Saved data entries
——

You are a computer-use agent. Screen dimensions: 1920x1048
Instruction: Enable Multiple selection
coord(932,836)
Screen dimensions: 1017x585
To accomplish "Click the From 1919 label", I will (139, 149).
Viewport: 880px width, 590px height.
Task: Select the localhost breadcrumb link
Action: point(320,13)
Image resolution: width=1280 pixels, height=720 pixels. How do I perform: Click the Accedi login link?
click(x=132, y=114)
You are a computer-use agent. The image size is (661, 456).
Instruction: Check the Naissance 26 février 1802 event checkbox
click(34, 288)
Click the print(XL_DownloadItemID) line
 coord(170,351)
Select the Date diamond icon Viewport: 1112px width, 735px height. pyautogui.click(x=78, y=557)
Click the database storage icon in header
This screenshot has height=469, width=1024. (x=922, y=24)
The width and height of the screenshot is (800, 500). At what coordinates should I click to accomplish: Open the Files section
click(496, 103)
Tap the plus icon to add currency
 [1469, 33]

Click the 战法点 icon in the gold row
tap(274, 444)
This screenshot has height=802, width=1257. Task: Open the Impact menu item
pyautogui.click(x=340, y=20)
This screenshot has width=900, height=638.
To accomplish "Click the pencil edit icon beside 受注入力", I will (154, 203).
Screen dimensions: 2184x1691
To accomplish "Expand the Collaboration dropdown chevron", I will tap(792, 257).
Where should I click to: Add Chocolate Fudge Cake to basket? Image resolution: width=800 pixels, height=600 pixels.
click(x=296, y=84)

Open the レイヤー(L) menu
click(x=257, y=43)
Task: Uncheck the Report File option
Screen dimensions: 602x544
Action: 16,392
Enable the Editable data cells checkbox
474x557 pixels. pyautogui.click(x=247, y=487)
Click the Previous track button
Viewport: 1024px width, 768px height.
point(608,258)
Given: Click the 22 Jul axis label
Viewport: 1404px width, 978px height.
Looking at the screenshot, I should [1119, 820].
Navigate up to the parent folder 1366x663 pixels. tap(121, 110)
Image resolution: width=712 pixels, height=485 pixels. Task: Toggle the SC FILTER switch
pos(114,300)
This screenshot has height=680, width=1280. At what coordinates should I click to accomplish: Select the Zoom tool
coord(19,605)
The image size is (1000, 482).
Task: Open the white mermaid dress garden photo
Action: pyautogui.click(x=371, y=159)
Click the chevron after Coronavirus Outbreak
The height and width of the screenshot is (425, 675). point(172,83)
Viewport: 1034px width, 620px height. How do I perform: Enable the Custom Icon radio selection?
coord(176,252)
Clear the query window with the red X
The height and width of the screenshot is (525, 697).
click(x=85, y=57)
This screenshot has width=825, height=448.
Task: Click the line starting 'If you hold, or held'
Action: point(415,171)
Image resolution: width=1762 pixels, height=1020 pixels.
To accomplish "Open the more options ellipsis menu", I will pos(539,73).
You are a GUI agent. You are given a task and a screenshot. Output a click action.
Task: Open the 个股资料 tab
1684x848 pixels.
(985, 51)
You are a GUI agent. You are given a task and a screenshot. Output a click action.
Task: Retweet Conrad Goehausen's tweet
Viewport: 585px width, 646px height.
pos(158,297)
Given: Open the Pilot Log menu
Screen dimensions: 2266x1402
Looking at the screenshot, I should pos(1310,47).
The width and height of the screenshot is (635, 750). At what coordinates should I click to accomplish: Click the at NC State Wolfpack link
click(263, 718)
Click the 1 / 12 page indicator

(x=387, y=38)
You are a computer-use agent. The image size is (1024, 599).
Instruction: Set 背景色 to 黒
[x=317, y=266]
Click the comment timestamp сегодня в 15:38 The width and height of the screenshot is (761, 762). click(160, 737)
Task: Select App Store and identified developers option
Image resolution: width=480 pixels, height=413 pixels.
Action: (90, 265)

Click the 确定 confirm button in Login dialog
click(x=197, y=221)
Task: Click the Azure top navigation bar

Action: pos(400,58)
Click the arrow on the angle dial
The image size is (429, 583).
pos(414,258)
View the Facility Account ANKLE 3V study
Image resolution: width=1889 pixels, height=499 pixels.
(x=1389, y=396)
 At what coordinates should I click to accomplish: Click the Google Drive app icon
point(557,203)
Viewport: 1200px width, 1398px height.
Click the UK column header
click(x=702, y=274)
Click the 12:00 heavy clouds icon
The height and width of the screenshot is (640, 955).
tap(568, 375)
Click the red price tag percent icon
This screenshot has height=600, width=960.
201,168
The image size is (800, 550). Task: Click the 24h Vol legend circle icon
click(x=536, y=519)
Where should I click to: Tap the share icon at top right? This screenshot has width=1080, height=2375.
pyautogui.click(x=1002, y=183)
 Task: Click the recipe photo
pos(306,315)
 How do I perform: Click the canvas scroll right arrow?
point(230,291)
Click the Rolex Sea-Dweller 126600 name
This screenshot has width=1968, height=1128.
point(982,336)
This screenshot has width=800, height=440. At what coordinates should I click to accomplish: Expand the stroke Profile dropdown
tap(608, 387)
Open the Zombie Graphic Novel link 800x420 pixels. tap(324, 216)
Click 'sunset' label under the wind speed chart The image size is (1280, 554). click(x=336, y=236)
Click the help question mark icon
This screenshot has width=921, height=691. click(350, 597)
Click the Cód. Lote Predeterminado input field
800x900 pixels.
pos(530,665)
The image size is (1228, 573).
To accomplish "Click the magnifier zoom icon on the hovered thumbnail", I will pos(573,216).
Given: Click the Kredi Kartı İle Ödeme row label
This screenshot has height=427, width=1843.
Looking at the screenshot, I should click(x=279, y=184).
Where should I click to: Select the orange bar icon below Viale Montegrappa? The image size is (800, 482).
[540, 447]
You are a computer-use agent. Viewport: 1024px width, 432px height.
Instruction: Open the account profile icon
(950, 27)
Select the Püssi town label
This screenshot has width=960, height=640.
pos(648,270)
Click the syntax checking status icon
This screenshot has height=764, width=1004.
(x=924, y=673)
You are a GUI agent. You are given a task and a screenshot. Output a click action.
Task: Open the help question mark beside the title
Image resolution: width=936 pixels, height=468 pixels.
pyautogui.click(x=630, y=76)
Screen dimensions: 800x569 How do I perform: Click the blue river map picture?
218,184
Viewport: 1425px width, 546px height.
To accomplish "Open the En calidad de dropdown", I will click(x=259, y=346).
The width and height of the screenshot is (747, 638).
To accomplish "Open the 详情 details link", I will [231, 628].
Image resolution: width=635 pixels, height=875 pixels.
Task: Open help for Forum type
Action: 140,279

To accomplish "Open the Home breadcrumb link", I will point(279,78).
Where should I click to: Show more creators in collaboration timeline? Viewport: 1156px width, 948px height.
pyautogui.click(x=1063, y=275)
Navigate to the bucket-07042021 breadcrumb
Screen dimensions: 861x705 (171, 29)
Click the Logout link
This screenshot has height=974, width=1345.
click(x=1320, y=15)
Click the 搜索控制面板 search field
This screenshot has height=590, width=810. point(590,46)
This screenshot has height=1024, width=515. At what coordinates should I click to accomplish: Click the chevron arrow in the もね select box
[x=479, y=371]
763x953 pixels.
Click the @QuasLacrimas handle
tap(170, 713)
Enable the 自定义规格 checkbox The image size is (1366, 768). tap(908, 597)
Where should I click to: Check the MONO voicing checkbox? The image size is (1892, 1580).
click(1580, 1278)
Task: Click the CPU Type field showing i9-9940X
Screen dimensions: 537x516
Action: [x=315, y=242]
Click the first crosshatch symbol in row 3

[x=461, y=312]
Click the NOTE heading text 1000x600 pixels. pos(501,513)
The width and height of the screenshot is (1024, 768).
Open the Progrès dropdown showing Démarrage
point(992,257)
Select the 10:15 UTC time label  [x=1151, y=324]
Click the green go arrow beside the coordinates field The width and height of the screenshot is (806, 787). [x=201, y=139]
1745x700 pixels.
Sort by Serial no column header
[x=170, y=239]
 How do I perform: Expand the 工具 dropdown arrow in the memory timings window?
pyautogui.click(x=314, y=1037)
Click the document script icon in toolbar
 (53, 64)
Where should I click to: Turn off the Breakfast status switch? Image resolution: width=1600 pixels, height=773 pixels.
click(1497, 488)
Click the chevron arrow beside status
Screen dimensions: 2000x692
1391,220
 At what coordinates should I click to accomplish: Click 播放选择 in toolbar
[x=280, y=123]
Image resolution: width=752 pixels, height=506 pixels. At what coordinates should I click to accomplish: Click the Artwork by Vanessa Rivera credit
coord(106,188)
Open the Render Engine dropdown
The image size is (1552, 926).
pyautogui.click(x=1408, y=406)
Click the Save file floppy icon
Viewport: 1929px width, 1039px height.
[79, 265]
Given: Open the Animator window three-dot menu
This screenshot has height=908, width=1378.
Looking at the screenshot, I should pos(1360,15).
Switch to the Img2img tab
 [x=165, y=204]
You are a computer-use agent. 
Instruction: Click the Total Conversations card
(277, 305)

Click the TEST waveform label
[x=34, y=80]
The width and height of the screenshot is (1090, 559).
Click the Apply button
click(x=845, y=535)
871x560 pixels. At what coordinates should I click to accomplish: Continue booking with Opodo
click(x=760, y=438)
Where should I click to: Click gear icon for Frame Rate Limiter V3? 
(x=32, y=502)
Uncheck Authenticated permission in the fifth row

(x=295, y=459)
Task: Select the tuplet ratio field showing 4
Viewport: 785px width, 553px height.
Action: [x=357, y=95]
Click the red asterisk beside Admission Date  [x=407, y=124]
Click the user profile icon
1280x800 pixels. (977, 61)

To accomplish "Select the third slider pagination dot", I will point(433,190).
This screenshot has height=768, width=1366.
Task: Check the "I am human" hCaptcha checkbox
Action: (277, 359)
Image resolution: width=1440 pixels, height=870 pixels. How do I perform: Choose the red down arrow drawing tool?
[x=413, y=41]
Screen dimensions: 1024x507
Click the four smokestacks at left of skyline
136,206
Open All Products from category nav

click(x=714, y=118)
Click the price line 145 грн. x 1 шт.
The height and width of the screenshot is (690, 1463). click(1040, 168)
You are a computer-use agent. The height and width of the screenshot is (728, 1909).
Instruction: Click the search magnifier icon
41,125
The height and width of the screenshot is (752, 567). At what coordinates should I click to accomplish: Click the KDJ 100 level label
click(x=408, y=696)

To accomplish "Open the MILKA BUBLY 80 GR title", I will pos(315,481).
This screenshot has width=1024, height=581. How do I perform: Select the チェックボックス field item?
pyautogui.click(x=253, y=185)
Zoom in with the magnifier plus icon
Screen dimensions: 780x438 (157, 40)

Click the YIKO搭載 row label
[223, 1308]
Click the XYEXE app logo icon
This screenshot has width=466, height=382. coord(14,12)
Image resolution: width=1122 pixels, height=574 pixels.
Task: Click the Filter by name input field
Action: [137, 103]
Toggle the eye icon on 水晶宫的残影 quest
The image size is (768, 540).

——

### What you are asked to do
Using the entries above, repeat only the lines from the one containing "The image size is (1228, 573)." through the one containing "The width and height of the screenshot is (747, 638).", end lines included.

### Problem solution
The image size is (1228, 573).
To accomplish "Click the magnifier zoom icon on the hovered thumbnail", I will pos(573,216).
Given: Click the Kredi Kartı İle Ödeme row label
This screenshot has height=427, width=1843.
Looking at the screenshot, I should click(x=279, y=184).
Where should I click to: Select the orange bar icon below Viale Montegrappa? The image size is (800, 482).
[540, 447]
You are a computer-use agent. Viewport: 1024px width, 432px height.
Instruction: Open the account profile icon
(950, 27)
Select the Püssi town label
This screenshot has width=960, height=640.
pos(648,270)
Click the syntax checking status icon
This screenshot has height=764, width=1004.
(x=924, y=673)
You are a GUI agent. You are given a task and a screenshot. Output a click action.
Task: Open the help question mark beside the title
Image resolution: width=936 pixels, height=468 pixels.
pyautogui.click(x=630, y=76)
Screen dimensions: 800x569 How do I perform: Click the blue river map picture?
218,184
Viewport: 1425px width, 546px height.
To accomplish "Open the En calidad de dropdown", I will click(x=259, y=346).
The width and height of the screenshot is (747, 638).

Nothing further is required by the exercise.